É importante ressaltar que essas distâncias são hipotéticas. É como se pegássemos uma régua e traçássemos no mapa do Brasil linhas retas entre as cidades onde as pessoas moram e as cidades onde elas buscam atendimento em saúde. Portanto, no mundo real, elas são ainda mais longas.

“Não é um fenômeno novo, mas agora essas informações são úteis porque podem ajudar a identificar municípios e áreas que, por estarem mais distantes, precisam de políticas públicas, como um transporte para algum centro ou um hospital de campanha”, diz o geógrafo Bruno Hidalgo, gerente de redes e fluxos no IBGE.

Também seria possível cruzar esses dados com números da saúde, como a quantidade de hospitais, leitos de UTI (Unidade de Terapia Intensiva) e respiradores existentes, e identificar unidades que tendem a ficar mais sobrecarregadas, porque absorvem a demanda de outros cidades.

Manaus é um exemplo disso. É a única cidade com leitos de UTI públicos no Amazonas, estado com maior taxa de incidência da Covid-19 no país. Todos eles já estão ocupados, portanto os pacientes passaram a ser internados em leitos clínicos. Só há vaga quando alguém morre ou recebe alta.
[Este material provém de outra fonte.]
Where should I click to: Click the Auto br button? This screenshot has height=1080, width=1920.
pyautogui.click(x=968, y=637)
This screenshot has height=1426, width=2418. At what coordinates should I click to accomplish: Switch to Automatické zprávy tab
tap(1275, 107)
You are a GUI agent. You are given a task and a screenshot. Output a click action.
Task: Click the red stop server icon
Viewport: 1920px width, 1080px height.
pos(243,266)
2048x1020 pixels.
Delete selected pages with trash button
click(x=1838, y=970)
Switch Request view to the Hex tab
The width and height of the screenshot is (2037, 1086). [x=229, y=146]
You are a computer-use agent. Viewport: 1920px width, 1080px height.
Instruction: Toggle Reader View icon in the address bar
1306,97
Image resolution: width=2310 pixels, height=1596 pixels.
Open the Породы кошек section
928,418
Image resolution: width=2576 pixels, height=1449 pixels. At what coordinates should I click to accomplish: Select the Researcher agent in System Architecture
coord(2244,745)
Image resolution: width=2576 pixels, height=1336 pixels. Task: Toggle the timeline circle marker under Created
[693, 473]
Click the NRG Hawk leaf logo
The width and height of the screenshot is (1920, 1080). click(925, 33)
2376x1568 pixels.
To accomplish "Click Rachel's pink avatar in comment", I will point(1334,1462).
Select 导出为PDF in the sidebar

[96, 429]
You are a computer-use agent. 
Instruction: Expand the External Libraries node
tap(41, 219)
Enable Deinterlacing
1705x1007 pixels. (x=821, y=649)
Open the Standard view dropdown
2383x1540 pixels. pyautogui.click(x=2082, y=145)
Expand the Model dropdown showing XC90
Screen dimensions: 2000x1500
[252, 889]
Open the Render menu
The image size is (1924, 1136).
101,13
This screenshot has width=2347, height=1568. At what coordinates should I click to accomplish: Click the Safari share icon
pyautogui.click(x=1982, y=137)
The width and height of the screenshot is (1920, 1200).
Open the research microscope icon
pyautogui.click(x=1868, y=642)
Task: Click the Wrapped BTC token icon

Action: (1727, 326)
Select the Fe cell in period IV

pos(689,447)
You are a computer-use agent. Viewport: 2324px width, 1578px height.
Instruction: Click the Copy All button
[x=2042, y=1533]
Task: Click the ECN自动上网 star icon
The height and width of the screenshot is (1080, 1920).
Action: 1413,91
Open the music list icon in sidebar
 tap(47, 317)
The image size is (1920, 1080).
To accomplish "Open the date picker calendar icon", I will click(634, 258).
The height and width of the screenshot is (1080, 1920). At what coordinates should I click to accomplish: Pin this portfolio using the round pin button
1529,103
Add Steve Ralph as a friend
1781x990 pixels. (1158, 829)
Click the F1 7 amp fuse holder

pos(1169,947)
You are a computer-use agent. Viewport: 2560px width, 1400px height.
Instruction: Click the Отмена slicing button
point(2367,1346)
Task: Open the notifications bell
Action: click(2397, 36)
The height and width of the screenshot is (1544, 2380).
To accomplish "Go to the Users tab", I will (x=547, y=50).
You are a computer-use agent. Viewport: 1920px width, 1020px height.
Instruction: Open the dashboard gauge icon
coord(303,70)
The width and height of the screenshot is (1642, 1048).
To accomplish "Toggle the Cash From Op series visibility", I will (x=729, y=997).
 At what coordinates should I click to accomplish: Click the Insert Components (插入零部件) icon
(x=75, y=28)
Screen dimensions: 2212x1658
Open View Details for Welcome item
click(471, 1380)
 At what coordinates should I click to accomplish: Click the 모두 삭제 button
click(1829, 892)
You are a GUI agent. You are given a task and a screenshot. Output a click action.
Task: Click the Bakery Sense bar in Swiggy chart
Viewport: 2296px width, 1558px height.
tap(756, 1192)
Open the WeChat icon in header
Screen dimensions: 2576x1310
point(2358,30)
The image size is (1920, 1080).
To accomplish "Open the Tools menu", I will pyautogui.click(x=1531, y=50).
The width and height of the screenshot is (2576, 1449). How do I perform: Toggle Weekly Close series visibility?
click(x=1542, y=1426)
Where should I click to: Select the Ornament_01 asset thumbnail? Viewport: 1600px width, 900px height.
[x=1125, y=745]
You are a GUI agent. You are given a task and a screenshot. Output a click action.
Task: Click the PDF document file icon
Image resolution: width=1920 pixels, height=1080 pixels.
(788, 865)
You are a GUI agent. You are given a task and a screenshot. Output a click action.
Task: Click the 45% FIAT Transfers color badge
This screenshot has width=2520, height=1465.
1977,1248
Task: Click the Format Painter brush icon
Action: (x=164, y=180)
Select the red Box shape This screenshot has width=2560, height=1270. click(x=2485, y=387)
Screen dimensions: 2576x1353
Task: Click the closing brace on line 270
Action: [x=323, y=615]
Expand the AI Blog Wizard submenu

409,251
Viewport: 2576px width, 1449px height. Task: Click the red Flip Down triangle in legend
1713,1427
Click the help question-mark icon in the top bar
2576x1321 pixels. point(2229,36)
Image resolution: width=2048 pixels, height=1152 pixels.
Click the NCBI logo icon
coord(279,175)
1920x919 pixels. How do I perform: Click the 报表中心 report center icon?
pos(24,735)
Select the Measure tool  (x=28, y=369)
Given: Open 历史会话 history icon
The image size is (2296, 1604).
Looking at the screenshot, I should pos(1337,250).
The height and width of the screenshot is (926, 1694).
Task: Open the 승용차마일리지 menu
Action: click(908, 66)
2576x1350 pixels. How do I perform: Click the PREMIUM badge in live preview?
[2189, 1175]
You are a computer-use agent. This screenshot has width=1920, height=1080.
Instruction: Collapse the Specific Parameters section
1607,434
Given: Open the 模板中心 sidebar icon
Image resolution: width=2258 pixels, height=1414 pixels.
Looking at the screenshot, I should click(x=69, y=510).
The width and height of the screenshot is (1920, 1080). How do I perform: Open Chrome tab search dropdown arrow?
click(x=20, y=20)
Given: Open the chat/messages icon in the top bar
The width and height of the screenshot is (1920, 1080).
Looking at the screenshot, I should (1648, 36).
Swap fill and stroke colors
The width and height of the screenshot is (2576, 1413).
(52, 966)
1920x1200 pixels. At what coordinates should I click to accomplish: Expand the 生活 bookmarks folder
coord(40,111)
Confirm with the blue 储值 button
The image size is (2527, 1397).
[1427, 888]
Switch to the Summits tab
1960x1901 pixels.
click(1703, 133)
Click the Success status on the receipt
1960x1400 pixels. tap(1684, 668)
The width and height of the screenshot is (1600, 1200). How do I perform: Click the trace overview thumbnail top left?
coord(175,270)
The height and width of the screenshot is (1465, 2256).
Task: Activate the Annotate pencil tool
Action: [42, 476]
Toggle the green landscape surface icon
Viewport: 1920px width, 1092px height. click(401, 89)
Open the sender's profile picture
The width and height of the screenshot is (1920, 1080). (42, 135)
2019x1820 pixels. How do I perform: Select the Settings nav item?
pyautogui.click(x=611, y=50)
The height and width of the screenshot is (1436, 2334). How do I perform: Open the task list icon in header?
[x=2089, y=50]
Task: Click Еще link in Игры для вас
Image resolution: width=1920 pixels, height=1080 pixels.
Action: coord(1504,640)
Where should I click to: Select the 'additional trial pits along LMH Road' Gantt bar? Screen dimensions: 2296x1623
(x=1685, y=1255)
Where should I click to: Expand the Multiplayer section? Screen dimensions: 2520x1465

Segundo o IBGE, as pessoas percorrem 491 km até Manaus para atendimentos de alta complexidade e 418 km para baixa e média complexidade, as maiores médias entre as capitais brasileiras. O Norte em geral é a pior região, com 276 km e 136 km, respectivamente.

“O estado do Acre não oferece transplante há dois anos, sendo que os pacientes migram para o Rio Grande do Sul. Tem gente que espera em Porto Alegre há dois anos”, exemplifica Maria de Lourdes Alves, presidente da Fenapar (federação nacional de pacientes renais e transplantados).

Já no Sudeste e no Sul, a demanda se dilui entre cidades de menor porte no interior. A menor média de deslocamento para serviços de alta complexidade é a do Rio de Janeiro (67 km), onde locais como Campos de Goytacazes, Volta Redonda, Itaperuna e a mineira Muriaé também são atrativos.

São Paulo tem um grande polo que é Barretos, referência em tratamentos de câncer. A cidade recebe pacientes de 122 cidades de 8 estados diferentes, incluindo Rondônia, Pará e todo o Centro-Oeste. “Mas não é a regra existirem Barretos nos estados”, pondera Hidalgo.

O levantamento foi feito pelo IBGE em 5.503 dos 5.570 municípios do país, com questionários aplicados à prefeitura, ao correio e ao cartório desses locais —instituições que, segundo o geólogo, costumam conhecer bem as dinâmicas urbanas.

Não foram incluídas as cidades com mais de 300 mil habitantes ou que “apresentam alto nível de centralidade de gestão do território”, ou seja, que conseguem suprir os serviços da sua própria população. Isso significa que nenhuma capital integrou o levantamento.

O restante da pesquisa Regic (Regiões de Influência das Cidades), que deve ser divulgada em junho, analisa, por exemplo, até onde as pessoas vão para estudar, comprar roupas ou usar o aeroporto. Mas a publicação da parte da saúde foi adiantada para ajudar o Ministério da Saúde e a Fiocruz na elaboração de estratégias contra a Covid-19.